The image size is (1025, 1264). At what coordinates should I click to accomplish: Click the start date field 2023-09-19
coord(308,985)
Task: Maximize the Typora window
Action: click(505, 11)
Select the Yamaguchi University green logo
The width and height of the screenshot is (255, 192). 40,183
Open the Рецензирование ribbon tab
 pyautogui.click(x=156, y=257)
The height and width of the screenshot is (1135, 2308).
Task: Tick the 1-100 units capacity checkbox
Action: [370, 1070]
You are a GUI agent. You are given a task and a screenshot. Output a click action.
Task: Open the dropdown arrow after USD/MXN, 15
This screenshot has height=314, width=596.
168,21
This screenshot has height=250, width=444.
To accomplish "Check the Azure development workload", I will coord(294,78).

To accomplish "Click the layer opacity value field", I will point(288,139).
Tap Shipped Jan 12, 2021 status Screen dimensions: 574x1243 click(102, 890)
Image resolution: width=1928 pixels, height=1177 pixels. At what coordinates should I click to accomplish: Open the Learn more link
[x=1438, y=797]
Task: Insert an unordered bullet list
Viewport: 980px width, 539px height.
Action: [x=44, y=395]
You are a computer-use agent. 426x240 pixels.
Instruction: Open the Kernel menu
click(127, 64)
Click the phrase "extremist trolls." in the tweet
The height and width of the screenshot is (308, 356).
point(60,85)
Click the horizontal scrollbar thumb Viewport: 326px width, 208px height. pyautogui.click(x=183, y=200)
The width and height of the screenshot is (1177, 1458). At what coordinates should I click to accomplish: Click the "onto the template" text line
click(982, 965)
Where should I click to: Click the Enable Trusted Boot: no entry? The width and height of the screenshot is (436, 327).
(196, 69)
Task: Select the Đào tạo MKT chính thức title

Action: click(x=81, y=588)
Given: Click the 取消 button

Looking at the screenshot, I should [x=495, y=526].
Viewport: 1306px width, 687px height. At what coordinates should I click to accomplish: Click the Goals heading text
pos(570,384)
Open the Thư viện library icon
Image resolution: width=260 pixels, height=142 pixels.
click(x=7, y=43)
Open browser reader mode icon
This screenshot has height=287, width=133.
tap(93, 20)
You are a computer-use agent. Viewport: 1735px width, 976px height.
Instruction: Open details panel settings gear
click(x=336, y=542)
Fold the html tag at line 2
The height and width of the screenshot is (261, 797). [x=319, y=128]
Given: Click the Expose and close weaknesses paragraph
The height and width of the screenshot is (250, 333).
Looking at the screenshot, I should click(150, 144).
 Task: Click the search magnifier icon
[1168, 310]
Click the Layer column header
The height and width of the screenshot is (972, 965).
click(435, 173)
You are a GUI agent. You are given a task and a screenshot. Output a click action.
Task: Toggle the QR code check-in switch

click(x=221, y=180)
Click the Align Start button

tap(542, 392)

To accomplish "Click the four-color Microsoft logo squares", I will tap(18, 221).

- **STATED TASK**
Reproduce all of the items above, putting "Screen" in place of "Viewport" everywhere it occurs and changing nothing else.

- **WRITTEN ANSWER**
The image size is (1025, 1264). At what coordinates should I click to accomplish: Click the start date field 2023-09-19
coord(308,985)
Task: Maximize the Typora window
Action: click(505, 11)
Select the Yamaguchi University green logo
The width and height of the screenshot is (255, 192). 40,183
Open the Рецензирование ribbon tab
 pyautogui.click(x=156, y=257)
The height and width of the screenshot is (1135, 2308).
Task: Tick the 1-100 units capacity checkbox
Action: [370, 1070]
You are a GUI agent. You are given a task and a screenshot. Output a click action.
Task: Open the dropdown arrow after USD/MXN, 15
This screenshot has height=314, width=596.
168,21
This screenshot has height=250, width=444.
To accomplish "Check the Azure development workload", I will coord(294,78).

To accomplish "Click the layer opacity value field", I will point(288,139).
Tap Shipped Jan 12, 2021 status Screen dimensions: 574x1243 click(102, 890)
Image resolution: width=1928 pixels, height=1177 pixels. At what coordinates should I click to accomplish: Open the Learn more link
[x=1438, y=797]
Task: Insert an unordered bullet list
Screen: 980px width, 539px height.
Action: [x=44, y=395]
You are a computer-use agent. 426x240 pixels.
Instruction: Open the Kernel menu
click(127, 64)
Click the phrase "extremist trolls." in the tweet
The height and width of the screenshot is (308, 356).
point(60,85)
Click the horizontal scrollbar thumb Screen: 326px width, 208px height. pyautogui.click(x=183, y=200)
The width and height of the screenshot is (1177, 1458). At what coordinates should I click to accomplish: Click the "onto the template" text line
click(982, 965)
Where should I click to: Click the Enable Trusted Boot: no entry? The width and height of the screenshot is (436, 327).
(196, 69)
Task: Select the Đào tạo MKT chính thức title

Action: click(x=81, y=588)
Given: Click the 取消 button

Looking at the screenshot, I should [x=495, y=526].
Screen: 1306px width, 687px height. At what coordinates should I click to accomplish: Click the Goals heading text
pos(570,384)
Open the Thư viện library icon
Image resolution: width=260 pixels, height=142 pixels.
click(x=7, y=43)
Open browser reader mode icon
This screenshot has height=287, width=133.
tap(93, 20)
You are a computer-use agent. Screen: 1735px width, 976px height.
Instruction: Open details panel settings gear
click(x=336, y=542)
Fold the html tag at line 2
The height and width of the screenshot is (261, 797). [x=319, y=128]
Given: Click the Expose and close weaknesses paragraph
The height and width of the screenshot is (250, 333).
Looking at the screenshot, I should click(150, 144).
 Task: Click the search magnifier icon
[1168, 310]
Click the Layer column header
The height and width of the screenshot is (972, 965).
click(435, 173)
You are a GUI agent. You are given a task and a screenshot. Output a click action.
Task: Toggle the QR code check-in switch

click(x=221, y=180)
Click the Align Start button

tap(542, 392)

To accomplish "Click the four-color Microsoft logo squares", I will tap(18, 221).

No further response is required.